KA: Time is certainly an important aspect of painting for me, as is restraint, and the two are related. Sometimes, restraint is simply spending an extended period of time looking at or putting a painting away for weeks or even months before returning to it. Sometimes, restraint is knowing when not to be in the studio, when to leave the paintings alone, and go to the park or to a museum.

Every painting is essentially an accumulation of marks, and that accumulation happens over an undetermined period. I have to stay open to allowing the painting to decide on its own how long it will take to present itself, and I need to have the sensitivity and openness to recognize this. Some paintings resolve in just a few sessions, while other paintings have to go past the point of being good, because a good-looking painting isn’t what I’m after. A painting can look good and still not emanate anything. Good paintings can be the most frustrating ones. I have to be patient, put them away, bring them back, allow them to change and evolve, and allow myself to change and evolve. Some of the works in this show went through that many times. And some paintings never come back from it. Not every seed grows.

 

P: Is that recognition, knowing when a painting has arrived or when it needs more, a feeling, or something more specific?

KA: It’s a feeling, but not an arbitrary one. I don’t think I’ve fully identified the criteria, and I’m not sure if it is important for me to do so. 

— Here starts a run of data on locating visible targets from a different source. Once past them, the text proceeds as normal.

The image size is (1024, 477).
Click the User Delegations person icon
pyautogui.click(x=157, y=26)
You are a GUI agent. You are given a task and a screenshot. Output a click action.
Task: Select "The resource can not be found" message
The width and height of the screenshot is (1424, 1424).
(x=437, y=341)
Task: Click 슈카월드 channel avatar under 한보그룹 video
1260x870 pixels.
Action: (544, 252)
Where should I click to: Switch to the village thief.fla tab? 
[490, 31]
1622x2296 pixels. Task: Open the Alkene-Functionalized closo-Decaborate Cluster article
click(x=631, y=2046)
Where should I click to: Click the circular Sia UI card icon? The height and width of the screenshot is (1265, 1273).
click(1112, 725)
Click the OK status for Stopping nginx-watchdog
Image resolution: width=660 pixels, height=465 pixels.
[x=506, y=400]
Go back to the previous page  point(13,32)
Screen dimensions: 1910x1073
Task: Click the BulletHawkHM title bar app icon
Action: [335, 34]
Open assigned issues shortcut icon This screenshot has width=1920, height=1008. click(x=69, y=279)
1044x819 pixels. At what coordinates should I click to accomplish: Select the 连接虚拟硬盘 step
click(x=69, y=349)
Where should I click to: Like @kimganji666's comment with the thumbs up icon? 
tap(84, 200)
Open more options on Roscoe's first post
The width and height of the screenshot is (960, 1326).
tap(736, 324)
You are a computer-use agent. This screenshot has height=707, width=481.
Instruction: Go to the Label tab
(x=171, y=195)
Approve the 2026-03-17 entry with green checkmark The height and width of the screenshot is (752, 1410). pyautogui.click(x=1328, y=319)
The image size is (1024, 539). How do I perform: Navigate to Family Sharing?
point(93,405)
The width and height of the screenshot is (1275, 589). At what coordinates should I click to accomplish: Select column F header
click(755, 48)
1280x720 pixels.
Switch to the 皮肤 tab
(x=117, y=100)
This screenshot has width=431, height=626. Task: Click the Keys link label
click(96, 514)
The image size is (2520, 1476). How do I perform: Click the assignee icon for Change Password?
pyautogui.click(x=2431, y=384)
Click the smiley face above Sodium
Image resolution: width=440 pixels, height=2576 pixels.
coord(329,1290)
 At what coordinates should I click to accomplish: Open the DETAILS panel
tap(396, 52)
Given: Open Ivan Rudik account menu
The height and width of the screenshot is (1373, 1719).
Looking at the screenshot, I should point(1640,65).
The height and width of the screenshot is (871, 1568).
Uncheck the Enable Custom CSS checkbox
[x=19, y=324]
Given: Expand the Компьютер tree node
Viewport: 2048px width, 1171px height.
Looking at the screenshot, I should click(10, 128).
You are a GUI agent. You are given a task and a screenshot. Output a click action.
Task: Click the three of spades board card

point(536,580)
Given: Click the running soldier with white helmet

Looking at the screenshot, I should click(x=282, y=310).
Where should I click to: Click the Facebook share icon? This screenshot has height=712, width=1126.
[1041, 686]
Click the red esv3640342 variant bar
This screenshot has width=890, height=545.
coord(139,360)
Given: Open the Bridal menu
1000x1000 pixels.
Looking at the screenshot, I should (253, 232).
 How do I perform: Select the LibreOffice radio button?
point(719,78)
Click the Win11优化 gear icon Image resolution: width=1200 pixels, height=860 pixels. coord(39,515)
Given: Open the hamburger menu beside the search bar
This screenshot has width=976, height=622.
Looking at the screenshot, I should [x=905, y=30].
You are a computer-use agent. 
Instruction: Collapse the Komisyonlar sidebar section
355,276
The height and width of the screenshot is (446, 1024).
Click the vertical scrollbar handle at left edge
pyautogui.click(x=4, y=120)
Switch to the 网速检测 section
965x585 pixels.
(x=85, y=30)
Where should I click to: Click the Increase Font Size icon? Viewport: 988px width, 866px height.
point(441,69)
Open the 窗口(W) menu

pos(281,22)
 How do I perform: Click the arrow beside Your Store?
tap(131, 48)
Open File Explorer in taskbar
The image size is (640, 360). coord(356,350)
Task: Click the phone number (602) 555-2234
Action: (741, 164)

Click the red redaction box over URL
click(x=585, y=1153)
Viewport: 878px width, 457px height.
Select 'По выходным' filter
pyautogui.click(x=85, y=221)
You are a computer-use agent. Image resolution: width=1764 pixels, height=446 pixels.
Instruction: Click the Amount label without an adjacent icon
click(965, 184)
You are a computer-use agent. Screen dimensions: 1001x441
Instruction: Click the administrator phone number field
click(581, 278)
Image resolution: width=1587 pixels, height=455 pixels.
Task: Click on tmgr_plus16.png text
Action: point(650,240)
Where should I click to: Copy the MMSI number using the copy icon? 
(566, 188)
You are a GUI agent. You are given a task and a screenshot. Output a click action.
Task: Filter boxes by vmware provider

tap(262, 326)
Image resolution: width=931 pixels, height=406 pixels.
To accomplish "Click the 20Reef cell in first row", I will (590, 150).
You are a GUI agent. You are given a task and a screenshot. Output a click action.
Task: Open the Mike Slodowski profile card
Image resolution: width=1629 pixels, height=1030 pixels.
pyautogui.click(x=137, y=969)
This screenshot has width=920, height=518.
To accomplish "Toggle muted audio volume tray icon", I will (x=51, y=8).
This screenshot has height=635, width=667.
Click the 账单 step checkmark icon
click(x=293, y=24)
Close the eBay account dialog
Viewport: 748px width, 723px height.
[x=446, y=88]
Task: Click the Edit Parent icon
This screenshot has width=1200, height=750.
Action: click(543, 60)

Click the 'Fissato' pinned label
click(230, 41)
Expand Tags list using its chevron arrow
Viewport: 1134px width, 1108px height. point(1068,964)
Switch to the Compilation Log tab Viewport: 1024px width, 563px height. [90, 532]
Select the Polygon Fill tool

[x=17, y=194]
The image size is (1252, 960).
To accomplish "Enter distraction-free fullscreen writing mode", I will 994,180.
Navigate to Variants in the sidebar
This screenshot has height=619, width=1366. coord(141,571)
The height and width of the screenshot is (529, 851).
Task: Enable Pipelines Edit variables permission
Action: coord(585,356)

Recently, I’ve been coming back to a line from Oscar Wilde’s “The Picture of Dorian Gray,” about cigarettes: A cigarette is the perfect type of perfect pleasure. It is exquisite, and it leaves one unsatisfied. Perhaps that’s what I want from a painting. Not perfection, but something just short of it. Maybe something that leaves the viewer longing, although they may not even realize this is the case.  

 

P: What sustains the practice outside the studio, what keeps you available to the work when you step away from it?

KA: Something I think about constantly is how to be fully present and genuinely open in the studio, which is incredibly difficult in New York City. In addition to the cacophony of the city, we are living in horrific times, in a world full of oppressive governments and violence. So how can I walk into the studio and be truly available to the work without carrying the stress and toxicity of the world outside of the studio?

I read a lot of artists’ writings, diaries, notebooks, and letters. Brian Eno’s published diary from 1994 is a book I return to over the years, rather than read straight through. At the time, he was working with U2, David Bowie, James, Laurie Anderson, and others while writing, making visual art, and traveling. The diary documents all of this as well as his processing of the atrocities in Bosnia, his curiosity about new technologies, some mundane aspects of his daily life, and so on. There’s something reassuring for me about this document that shows an artist who is able to process and reflect on the horrors of the world, while also remaining focused on the work he was doing in the studio, which isn’t directly addressing those horrors.

I’ve also gone on a deep dive into Joan Mitchell’s process over the past months. I recently wrote a text about her for the French publication Transatlantique. Her paintings are so present and unrestrained, and yet she was working at a time when it was challenging, to say the least, to be a woman painter. The sexism was not a backdrop; it was constant and structural. She had to find a way to remain present in the studio. She talked about her two identities: Big Joan and Little Joan. Big Joan was the public figure who moved through the world and protected Little Joan. Little Joan was the painter. I find that formulation useful, not as an anecdote but as a real psychological structure. How can an artist stay porous enough to receive something in the studio, while protecting oneself from being destroyed by what’s outside the studio?

 

Kamrooz Aram’s “Infrequencies” is on view at Alexander Gray Associates, 384 Broadway, New York, from February 20 to April 11, 2026.